# Inverse Trigonometric Functions

• Mar 20th 2009, 12:32 AM
mj.alawami
Inverse Trigonometric Functions
Note:
$\displaystyle arcsin(siny) \neq y$ if y is not in the interval [-1,1]

Question:
$\displaystyle arcsin(sin\frac{3\pi}{4}) \neq \frac{3\pi}{4}$

Why ?

Attempt:
I try doing it with the calculator but i keep getting $\displaystyle \frac{3\pi}{4}$

thank you
• Mar 20th 2009, 12:45 AM
Prove It
Quote:

Originally Posted by mj.alawami
Note:
$\displaystyle arcsin(siny) \neq y$ if y is not in the interval [-1,1]

Question:
$\displaystyle arcsin(sin\frac{3\pi}{4}) \neq \frac{3\pi}{4}$

Why ?

Attempt:
I try doing it with the calculator but i keep getting $\displaystyle \frac{3\pi}{4}$

thank you

$\displaystyle \frac{3\pi}{4} \approx \frac{3 \times 3.14159}{4}$.

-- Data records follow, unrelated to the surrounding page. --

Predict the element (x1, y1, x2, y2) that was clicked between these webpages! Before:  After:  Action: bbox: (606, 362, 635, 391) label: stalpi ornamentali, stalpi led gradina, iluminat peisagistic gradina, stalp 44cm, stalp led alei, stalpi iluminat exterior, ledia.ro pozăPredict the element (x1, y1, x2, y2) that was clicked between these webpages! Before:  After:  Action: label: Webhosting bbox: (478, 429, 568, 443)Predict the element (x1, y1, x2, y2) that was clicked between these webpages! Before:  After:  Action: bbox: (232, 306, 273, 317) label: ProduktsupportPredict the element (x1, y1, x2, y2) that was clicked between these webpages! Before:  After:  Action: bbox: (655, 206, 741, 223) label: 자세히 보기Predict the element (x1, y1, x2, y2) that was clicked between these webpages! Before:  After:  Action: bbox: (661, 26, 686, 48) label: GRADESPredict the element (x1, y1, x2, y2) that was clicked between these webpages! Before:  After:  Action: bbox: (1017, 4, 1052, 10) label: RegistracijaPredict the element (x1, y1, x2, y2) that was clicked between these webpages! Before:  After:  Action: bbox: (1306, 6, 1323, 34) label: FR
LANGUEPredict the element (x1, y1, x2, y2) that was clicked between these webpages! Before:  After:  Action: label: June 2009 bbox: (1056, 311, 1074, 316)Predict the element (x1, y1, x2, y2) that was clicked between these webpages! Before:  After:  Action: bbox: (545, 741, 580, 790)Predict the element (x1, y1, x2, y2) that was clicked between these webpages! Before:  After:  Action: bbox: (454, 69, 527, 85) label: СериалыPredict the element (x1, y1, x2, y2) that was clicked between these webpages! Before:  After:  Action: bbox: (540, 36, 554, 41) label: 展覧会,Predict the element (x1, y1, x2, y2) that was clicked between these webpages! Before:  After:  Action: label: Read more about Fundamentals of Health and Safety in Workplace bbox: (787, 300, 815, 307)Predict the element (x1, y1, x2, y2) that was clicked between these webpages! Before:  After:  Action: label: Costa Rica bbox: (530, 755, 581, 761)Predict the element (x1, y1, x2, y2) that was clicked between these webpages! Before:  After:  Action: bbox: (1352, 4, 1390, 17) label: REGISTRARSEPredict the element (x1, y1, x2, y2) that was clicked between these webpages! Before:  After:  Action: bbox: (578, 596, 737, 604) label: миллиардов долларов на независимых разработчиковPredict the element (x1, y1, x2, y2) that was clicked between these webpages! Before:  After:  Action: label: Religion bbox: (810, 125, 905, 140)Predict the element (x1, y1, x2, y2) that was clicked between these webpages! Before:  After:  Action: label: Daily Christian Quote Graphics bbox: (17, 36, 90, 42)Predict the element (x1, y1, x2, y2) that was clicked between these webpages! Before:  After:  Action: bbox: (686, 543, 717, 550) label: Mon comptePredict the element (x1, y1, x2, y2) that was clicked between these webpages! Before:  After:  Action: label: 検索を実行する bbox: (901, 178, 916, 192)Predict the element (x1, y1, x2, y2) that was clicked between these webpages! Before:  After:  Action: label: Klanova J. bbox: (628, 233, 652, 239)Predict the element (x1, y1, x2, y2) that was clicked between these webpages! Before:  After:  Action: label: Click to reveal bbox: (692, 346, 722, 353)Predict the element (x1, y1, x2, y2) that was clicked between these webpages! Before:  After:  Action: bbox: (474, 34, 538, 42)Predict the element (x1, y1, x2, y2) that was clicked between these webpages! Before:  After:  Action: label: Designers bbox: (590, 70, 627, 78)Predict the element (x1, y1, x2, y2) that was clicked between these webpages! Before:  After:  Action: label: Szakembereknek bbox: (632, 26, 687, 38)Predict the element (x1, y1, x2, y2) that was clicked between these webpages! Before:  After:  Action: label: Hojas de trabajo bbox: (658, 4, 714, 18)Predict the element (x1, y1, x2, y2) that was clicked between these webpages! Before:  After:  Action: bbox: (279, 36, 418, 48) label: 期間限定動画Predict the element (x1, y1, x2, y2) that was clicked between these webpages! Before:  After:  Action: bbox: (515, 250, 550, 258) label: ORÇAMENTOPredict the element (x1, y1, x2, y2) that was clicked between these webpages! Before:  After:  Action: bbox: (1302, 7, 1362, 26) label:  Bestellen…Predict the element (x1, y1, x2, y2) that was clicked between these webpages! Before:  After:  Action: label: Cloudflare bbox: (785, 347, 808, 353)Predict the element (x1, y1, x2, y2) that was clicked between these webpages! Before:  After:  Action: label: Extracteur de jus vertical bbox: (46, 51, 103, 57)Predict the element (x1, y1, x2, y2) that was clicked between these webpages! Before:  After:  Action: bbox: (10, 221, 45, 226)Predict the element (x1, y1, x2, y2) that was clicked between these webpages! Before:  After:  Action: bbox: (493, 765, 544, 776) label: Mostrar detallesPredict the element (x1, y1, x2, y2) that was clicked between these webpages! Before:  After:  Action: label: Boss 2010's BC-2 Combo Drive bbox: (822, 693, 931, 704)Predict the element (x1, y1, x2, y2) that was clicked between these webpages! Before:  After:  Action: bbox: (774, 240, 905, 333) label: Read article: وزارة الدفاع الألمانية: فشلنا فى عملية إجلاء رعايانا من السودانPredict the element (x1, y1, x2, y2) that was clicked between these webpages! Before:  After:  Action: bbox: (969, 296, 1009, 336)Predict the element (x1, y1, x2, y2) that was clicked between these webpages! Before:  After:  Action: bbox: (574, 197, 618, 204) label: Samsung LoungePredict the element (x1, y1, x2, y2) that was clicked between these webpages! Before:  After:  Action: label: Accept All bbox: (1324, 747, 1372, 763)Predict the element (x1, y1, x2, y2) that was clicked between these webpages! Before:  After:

What does this equal? Is it in the interval $\displaystyle [-1, 1]$?
• Mar 20th 2009, 02:16 AM
mr fantastic
Quote:

Originally Posted by mj.alawami
Note:
$\displaystyle arcsin(siny) \neq y$ if y is not in the interval [-1,1] Mr F says: This interval is wrong. It should be $\displaystyle {\color{red}\left[ -\frac{\pi}{2}, \frac{\pi}{2}\right]}$.

Question:
$\displaystyle arcsin(sin\frac{3\pi}{4}) \neq \frac{3\pi}{4}$

Why ?

Attempt:
I try doing it with the calculator but i keep getting $\displaystyle \frac{3\pi}{4}$

thank you

$\displaystyle \sin \frac{3 \pi}{4} = \frac{1}{\sqrt{2}}$.

$\displaystyle \arcsin \frac{1}{\sqrt{2}} = \frac{\pi}{4}$ since the range of the arcsin function is, by definition, $\displaystyle \left[ -\frac{\pi}{2}, \frac{\pi}{2}\right]$.